For the upcoming work Teaching From The Heart: Poetry That Speaks To the Courage To Teach, edited by Megan Scribner and Sam Intrator, I wrote about this poem by Galway Kinnell.  The poem is central to my work as a teacher and a coach, and to several important turning points in my life.  A portion of this reflection will appear in Teaching From the Heart, due out later this year.

 

At a fortunate point in my life, I was trained by Parker Palmer, a spiritual teacher and moral philosopher of great proportions.  During this particular training, we wrote and shared a “where I’m from” poem, and then read them to each other in pairs. Embarrassingly, I got paired with Parker. My “where I’m from” poem was unlovely, full of ordinary ugliness: about the hollow core doors and wall-to-wall carpeting of the home where I was born; of the children of immigrant farm workers who were outcast, silenced and marginalized in the schools where I grew up; of my longing for escape from a town where strip malls and cheap development housing were eating up beautiful farmland.  Parker sat listening to me–I hardly knew him then–with calm, unanxious attention, with trained spiritual attention, seeing me, taking me in, not judging me but listening with present, quiet kindness, witnessing and allowing a budding self blessing in me–hand on my forehead all the way down to the spiritual curl of my tail.  At the time, the moment seemed insignificant, an exercise quickly passed over.  And yet as I look back on it, it was the birth of a new chapter of my life, a muted beginning of compassion for myself and my own strained and misfitting early life.  I began to discover my own sense of sureness beneath the unsureness, of the power of showing up as myself, however flawed, unglamourous and hollow-core-doored I might be.

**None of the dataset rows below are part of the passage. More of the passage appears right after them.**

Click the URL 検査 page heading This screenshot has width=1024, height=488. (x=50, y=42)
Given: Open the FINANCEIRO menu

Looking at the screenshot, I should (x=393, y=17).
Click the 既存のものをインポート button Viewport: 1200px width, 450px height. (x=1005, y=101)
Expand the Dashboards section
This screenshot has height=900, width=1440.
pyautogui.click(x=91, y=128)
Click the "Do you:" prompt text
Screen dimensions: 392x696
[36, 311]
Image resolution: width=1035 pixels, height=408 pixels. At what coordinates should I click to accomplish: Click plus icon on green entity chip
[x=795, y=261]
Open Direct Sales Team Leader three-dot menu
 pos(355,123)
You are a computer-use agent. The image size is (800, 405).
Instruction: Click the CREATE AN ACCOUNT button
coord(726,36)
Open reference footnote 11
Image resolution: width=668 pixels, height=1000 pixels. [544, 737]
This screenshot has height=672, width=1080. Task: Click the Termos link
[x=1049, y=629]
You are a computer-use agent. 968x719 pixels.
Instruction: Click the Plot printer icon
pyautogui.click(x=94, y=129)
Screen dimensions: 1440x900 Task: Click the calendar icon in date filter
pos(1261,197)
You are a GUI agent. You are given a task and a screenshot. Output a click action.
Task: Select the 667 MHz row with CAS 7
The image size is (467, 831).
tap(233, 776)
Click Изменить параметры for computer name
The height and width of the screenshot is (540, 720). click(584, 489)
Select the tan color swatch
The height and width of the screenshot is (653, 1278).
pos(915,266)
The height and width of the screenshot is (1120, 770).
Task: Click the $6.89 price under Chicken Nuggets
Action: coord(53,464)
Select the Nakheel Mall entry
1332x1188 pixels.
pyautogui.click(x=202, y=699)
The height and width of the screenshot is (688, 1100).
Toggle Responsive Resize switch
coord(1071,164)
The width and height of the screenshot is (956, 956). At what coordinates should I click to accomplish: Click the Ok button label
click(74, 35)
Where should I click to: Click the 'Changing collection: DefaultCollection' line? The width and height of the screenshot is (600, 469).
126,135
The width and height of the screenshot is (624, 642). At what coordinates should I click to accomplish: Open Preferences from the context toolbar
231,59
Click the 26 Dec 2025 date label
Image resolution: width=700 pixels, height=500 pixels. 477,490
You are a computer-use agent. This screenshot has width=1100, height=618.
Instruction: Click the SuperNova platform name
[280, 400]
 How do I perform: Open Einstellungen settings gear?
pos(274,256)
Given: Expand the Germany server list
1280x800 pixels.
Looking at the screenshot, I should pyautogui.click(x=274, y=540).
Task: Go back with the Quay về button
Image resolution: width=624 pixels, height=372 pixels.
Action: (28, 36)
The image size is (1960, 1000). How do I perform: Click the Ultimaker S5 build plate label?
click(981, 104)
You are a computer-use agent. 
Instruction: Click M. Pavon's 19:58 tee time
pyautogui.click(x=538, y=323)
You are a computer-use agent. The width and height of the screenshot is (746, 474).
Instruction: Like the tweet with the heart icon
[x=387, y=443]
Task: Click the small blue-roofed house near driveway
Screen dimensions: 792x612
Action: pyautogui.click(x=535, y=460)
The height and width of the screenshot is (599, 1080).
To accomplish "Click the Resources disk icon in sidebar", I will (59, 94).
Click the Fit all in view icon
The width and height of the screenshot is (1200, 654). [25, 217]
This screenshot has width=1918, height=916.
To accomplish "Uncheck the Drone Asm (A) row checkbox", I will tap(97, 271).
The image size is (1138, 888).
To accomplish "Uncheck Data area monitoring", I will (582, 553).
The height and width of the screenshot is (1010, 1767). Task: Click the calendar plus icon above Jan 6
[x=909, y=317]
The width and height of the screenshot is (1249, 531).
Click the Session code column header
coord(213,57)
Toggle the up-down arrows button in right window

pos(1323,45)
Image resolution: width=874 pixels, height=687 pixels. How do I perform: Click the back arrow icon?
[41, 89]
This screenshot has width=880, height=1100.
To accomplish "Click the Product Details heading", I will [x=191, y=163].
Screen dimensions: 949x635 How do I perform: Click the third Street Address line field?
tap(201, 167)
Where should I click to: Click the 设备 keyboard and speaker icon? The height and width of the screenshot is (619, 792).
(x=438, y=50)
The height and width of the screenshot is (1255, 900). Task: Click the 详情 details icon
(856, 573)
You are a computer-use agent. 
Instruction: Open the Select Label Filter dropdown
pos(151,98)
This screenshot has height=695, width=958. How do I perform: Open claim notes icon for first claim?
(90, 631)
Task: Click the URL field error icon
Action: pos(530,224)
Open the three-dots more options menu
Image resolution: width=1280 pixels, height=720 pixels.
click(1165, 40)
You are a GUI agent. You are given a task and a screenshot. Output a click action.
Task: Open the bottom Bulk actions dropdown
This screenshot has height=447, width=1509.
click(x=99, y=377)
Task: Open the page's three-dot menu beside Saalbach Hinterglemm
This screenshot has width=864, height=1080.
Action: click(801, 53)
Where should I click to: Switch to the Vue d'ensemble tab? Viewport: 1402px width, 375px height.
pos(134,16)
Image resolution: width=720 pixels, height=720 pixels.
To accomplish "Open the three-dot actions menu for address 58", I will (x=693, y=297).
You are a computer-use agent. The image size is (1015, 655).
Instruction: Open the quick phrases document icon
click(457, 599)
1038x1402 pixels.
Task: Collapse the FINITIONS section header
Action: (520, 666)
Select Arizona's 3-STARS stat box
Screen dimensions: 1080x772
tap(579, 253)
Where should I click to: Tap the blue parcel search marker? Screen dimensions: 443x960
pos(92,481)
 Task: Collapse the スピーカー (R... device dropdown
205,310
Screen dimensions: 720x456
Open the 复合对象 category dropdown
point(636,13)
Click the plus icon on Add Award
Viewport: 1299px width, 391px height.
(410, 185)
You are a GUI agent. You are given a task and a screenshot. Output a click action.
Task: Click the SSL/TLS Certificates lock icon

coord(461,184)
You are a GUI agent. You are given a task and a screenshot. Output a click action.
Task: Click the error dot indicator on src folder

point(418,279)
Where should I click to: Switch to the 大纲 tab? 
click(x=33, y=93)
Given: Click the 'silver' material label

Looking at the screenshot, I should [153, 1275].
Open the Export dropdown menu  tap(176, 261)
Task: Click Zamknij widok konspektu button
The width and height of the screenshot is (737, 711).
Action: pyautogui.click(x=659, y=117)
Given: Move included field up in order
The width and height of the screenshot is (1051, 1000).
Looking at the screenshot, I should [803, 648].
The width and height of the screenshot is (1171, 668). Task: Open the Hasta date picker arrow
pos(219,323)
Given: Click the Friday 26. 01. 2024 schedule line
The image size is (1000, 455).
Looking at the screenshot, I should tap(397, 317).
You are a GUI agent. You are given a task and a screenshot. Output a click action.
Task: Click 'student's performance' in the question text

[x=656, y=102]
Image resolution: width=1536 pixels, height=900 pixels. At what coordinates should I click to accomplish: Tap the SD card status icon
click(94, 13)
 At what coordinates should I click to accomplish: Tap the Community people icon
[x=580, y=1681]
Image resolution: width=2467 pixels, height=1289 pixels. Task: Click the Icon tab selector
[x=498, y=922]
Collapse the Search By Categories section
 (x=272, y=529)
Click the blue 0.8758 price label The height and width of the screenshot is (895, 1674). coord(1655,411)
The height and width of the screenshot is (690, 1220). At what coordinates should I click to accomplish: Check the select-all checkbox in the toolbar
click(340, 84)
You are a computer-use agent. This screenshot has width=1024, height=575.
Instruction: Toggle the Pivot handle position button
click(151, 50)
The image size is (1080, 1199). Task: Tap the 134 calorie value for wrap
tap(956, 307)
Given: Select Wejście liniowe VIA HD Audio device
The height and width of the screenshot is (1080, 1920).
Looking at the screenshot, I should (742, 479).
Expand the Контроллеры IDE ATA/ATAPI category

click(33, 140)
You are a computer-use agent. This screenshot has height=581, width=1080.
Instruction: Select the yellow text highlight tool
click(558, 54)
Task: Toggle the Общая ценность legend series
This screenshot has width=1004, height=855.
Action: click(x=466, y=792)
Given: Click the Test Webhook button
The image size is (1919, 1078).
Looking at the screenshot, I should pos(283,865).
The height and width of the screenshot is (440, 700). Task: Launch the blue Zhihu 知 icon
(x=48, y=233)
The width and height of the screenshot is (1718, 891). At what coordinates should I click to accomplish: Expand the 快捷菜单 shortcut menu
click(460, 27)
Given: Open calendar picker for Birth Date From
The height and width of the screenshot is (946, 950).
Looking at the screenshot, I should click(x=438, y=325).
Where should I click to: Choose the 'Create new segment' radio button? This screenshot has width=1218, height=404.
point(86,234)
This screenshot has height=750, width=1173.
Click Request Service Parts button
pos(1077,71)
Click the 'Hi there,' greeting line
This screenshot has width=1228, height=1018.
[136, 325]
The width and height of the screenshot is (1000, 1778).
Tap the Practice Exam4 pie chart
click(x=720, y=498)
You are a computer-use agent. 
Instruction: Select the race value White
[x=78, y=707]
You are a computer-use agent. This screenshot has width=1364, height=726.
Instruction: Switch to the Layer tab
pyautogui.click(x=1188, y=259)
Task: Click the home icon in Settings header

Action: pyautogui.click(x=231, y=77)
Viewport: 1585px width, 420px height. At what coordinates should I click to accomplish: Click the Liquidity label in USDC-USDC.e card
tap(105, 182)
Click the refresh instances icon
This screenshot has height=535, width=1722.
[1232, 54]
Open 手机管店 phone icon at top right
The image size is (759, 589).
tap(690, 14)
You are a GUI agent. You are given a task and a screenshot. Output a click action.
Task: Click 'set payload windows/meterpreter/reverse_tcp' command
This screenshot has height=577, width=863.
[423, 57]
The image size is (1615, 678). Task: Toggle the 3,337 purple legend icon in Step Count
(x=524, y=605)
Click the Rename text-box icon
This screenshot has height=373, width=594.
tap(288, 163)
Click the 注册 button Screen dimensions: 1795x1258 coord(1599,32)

As a teacher, I often think my work is fundamentally about reteaching a thing its lovliness.  My students enter my classroom filled with self-doubt, with harsh self-biographies and self-evaluations, filled with stories about unworthiness and not-enoughness for which they often compensate with cockiness and overconfidence.  They have been told, in an enormous number of ways, that they aren’t good enough, aren’t smart enough–or conversely, that winning the game of school is all that matters–and underneath they’ve become cynical and self-doubting.  As teachers we sometimes have glimpses of the greatness that lies beneath this accreted shell, the budding flower that lies below the hard spiny spikiness.  In some teaching moments–when we’re present and quiet and settled in ourselves–we are given the gift of bearing witness to our students as they flower from within, as they self-bless, as they quicken with interest in themselves.  We are given the gift of seeing our students, of observing in them something they don’t see in themselves. It is our work to bear witness to that: to help them catch glimpses of themselves and their own great promise.  So when I sit with a group of students and that magical thing begins to happen, that sometimes seems to me the most central miracle of all: when we become interested in ourselves in new ways, and see our great completeness and simultaneous rooting to the ground–I’m reminded of this poem.  I’m reminded of that moment with Parker.  For me that’s come to be at the center of my work, the sense that we all need someone to bear witness to us, to listen with quiet spiritual presence, or to cheer us on, to help us remember, snout to tail down our thick length, our emergent and eternal lovliness.